[Instructions to follow]: Print nothing except the line holding "Instruction: Click the" and the lines that come after it in the material below, and leave the pictures out.

[Data to process]:
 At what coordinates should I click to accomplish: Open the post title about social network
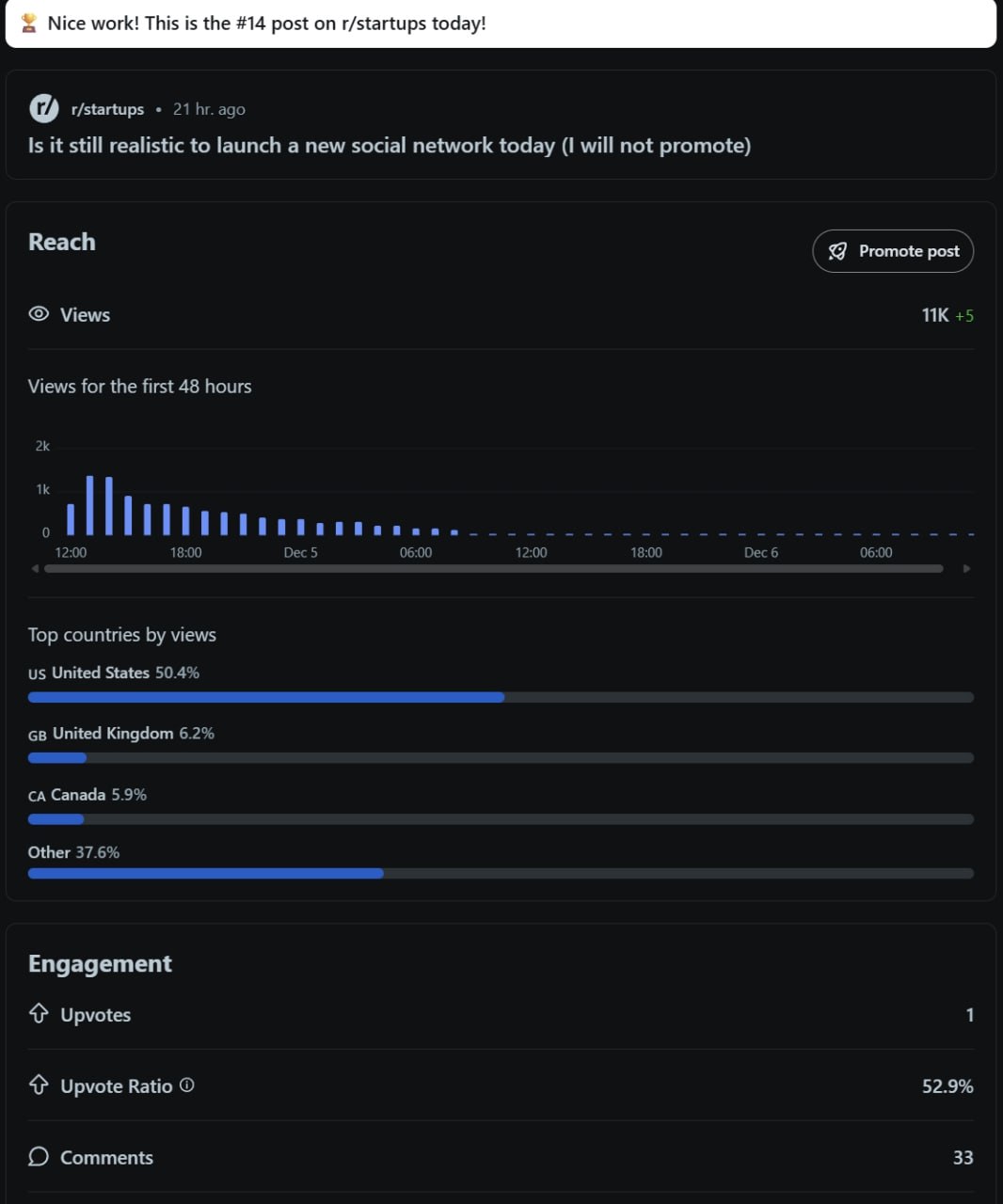pyautogui.click(x=389, y=146)

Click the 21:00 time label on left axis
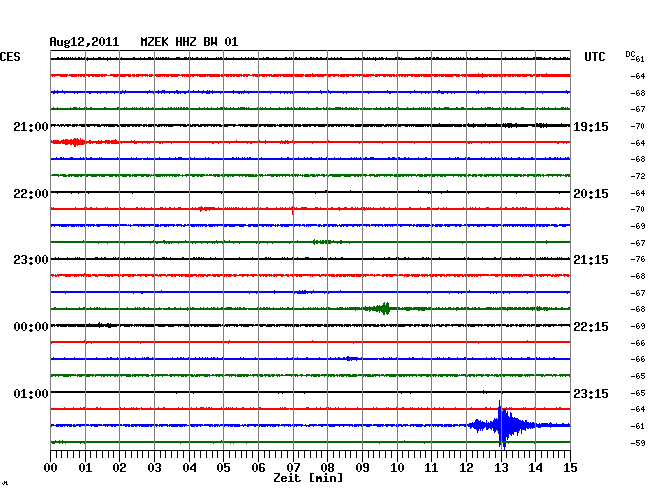coord(30,127)
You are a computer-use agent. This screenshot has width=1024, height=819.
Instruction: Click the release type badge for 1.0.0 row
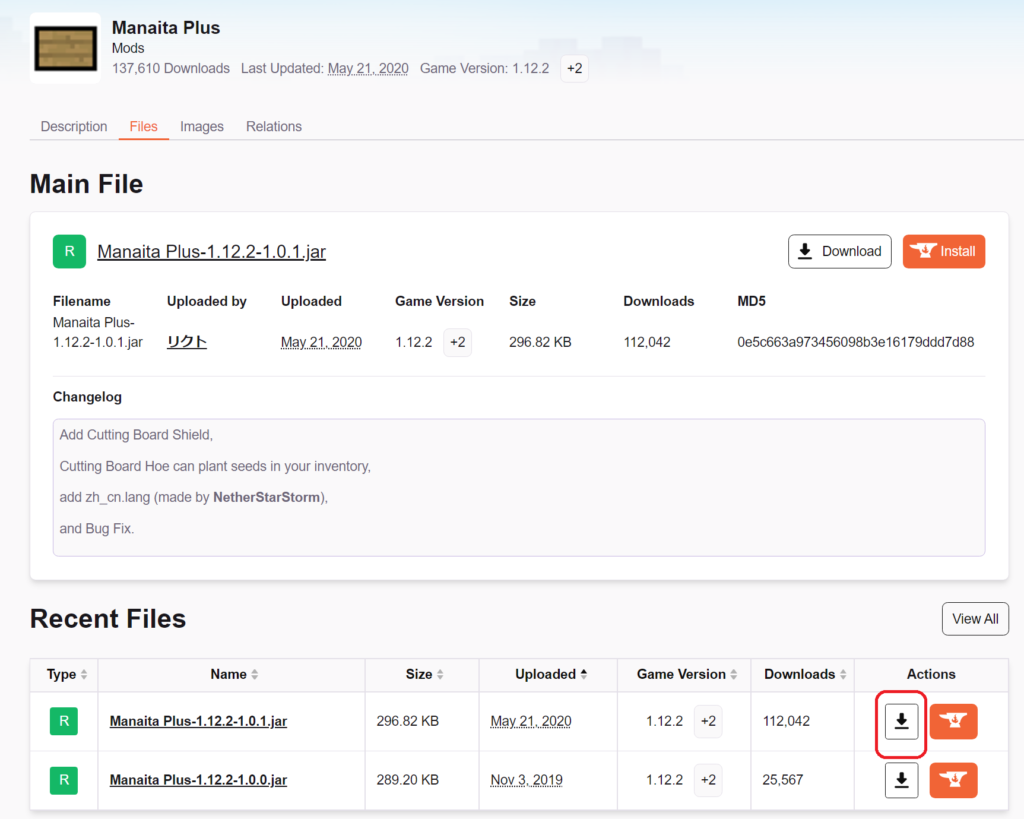63,780
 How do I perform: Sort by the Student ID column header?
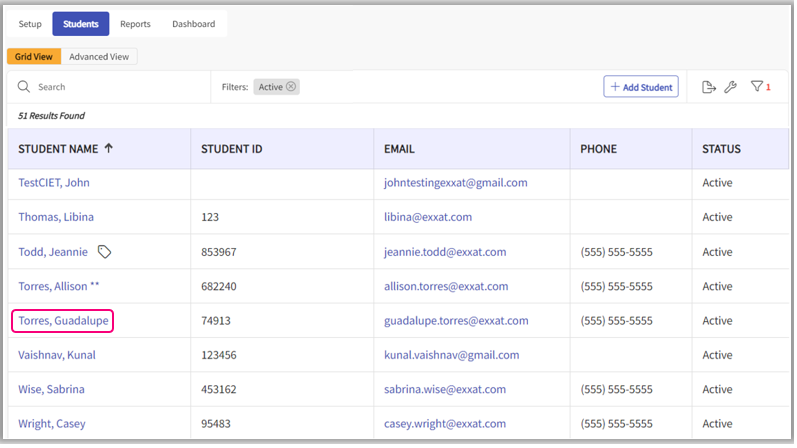(x=232, y=149)
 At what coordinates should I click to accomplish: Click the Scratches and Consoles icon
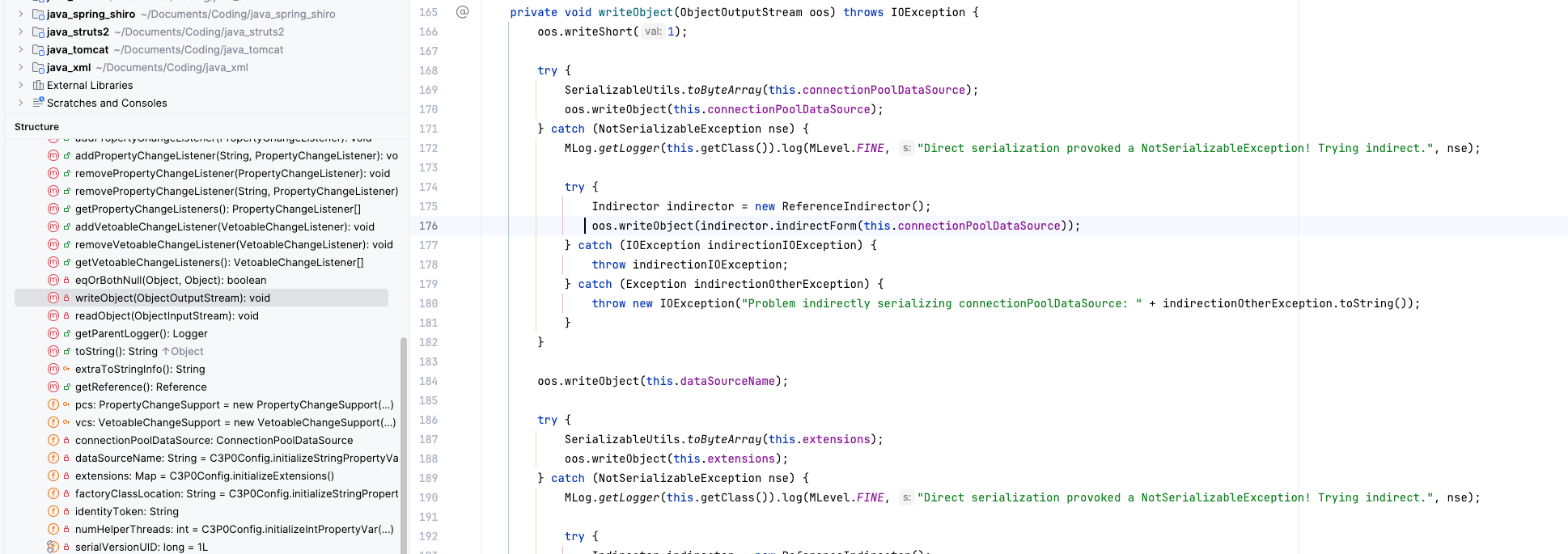tap(38, 103)
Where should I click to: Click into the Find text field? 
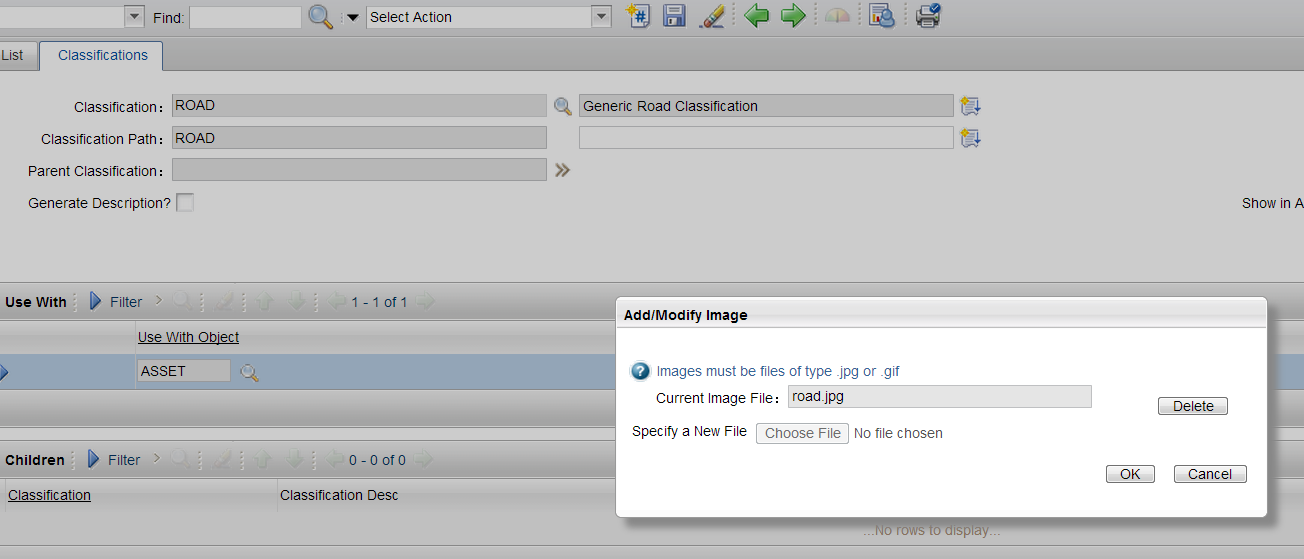(245, 17)
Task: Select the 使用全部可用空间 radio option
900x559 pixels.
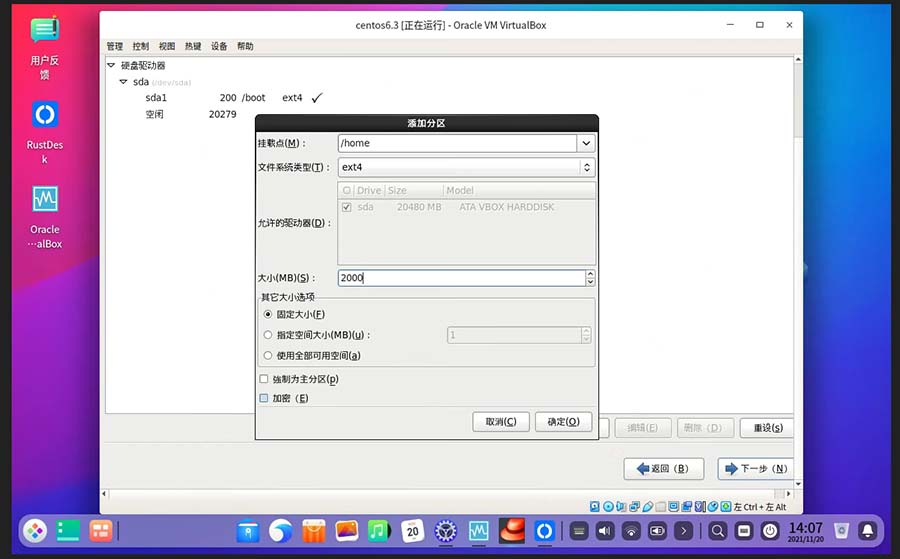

[Task response]:
Instruction: Click the release type badge for 1.0.0 row
63,780
 How do I perform: Sort by the Student ID column header?
(x=232, y=149)
 At what coordinates should I click to accomplish: Click the Scratches and Consoles icon
tap(38, 103)
Where should I click to: Click into the Find text field? 
(245, 17)
Task: Select the 使用全部可用空间 radio option
900x559 pixels.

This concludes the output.